Mark Frost seguía mirándose las manos en su regazo bajo la mesa, moviendo levemente los labios. Fairchild dijo:
—¿Qué música le gusta, Eva?
—¡Oh…! Debussy, George Gershwin, Berlioz quizá, ¿por qué no?
—Berlioz —repitió la señorita Jameson imitando el tono de voz de la otra—. Swedenborg en unas vacaciones francesas.
—¿Olvidaste tu libretita de notas, Mark? —preguntó burlonamente Fairchild.
—Es muy triste —dijo el semita—. El hombre va muy bien hasta ese desgraciado día en que algún otro le descubre pensando. Después, ¡que Dios le ayude! Ya no se atreve a salir de su casa sin su libretita de notas. Es muy triste.
—Mark no es un bucanero como tú y Dawson. Por lo menos necesita un cuaderno.
—Mi querida hija —exclamó el semita con su perezosa voz—. Está adulándome.

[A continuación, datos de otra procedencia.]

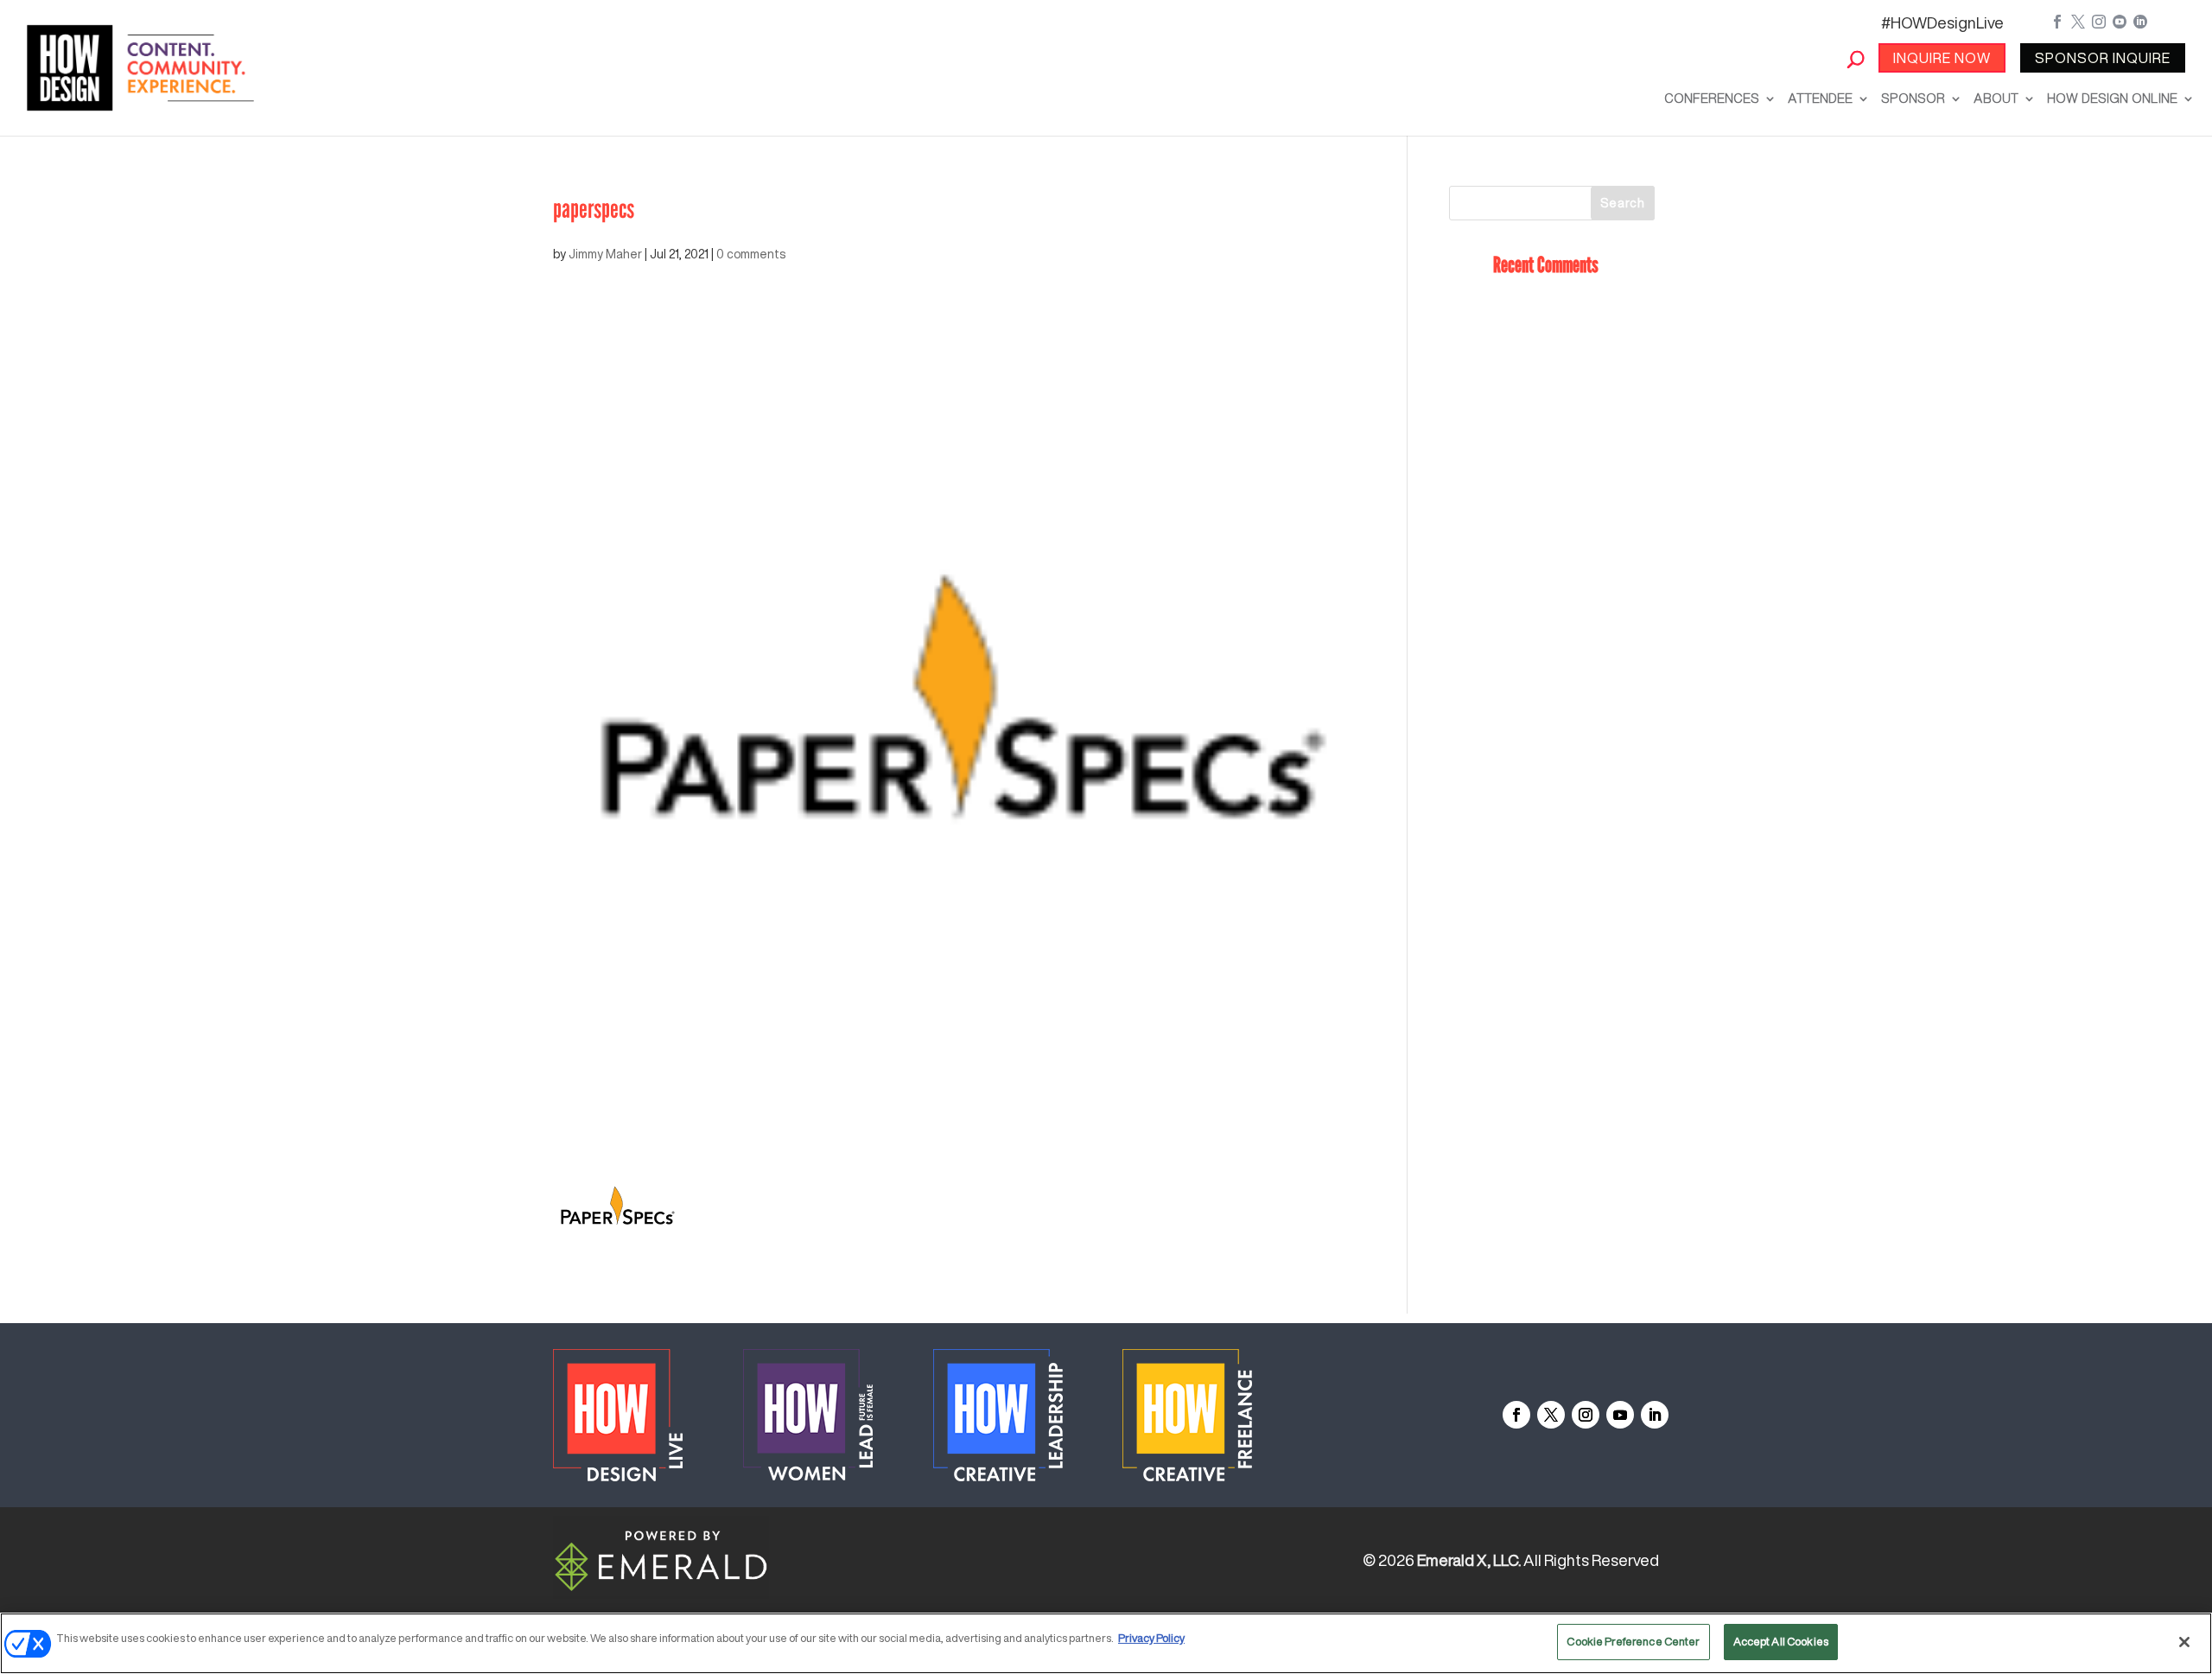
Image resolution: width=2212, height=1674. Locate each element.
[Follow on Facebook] (1516, 1415)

—Yo también —dijo Fairchild—. Yo siempre…
—¿A quién? —preguntó el semita.
—¿Qué? —exclamó Fairchild.
—Nada. Perdón. ¿Qué decía…?
—Decía que yo siempre llevo conmigo mi portafolios, porque es la única cosa cómoda que encuentro para sentarme.
Charla, charla, charla: la total y descorazonadora estupidez de las palabras. Parecía infinita, como si pudiera continuar hasta la eternidad. Ideas, pensamientos, se transformaban en meros ruidos hasta que el acaloramiento de las disputas cesaba al fin.
El mediodía oprimía como el incesante golpe de una mano de bronce que ni golpeaba ni retrocedía, pero incesante, insolente, cual alas de bronce. La barandilla ardía y no se podía tocar; las manchas de sombra en cubierta eran pesadas y húmedas como mantas mojadas. El agua era un reverbero insoportable; en ningún lugar bajo el cielo del mundo corría la brisa.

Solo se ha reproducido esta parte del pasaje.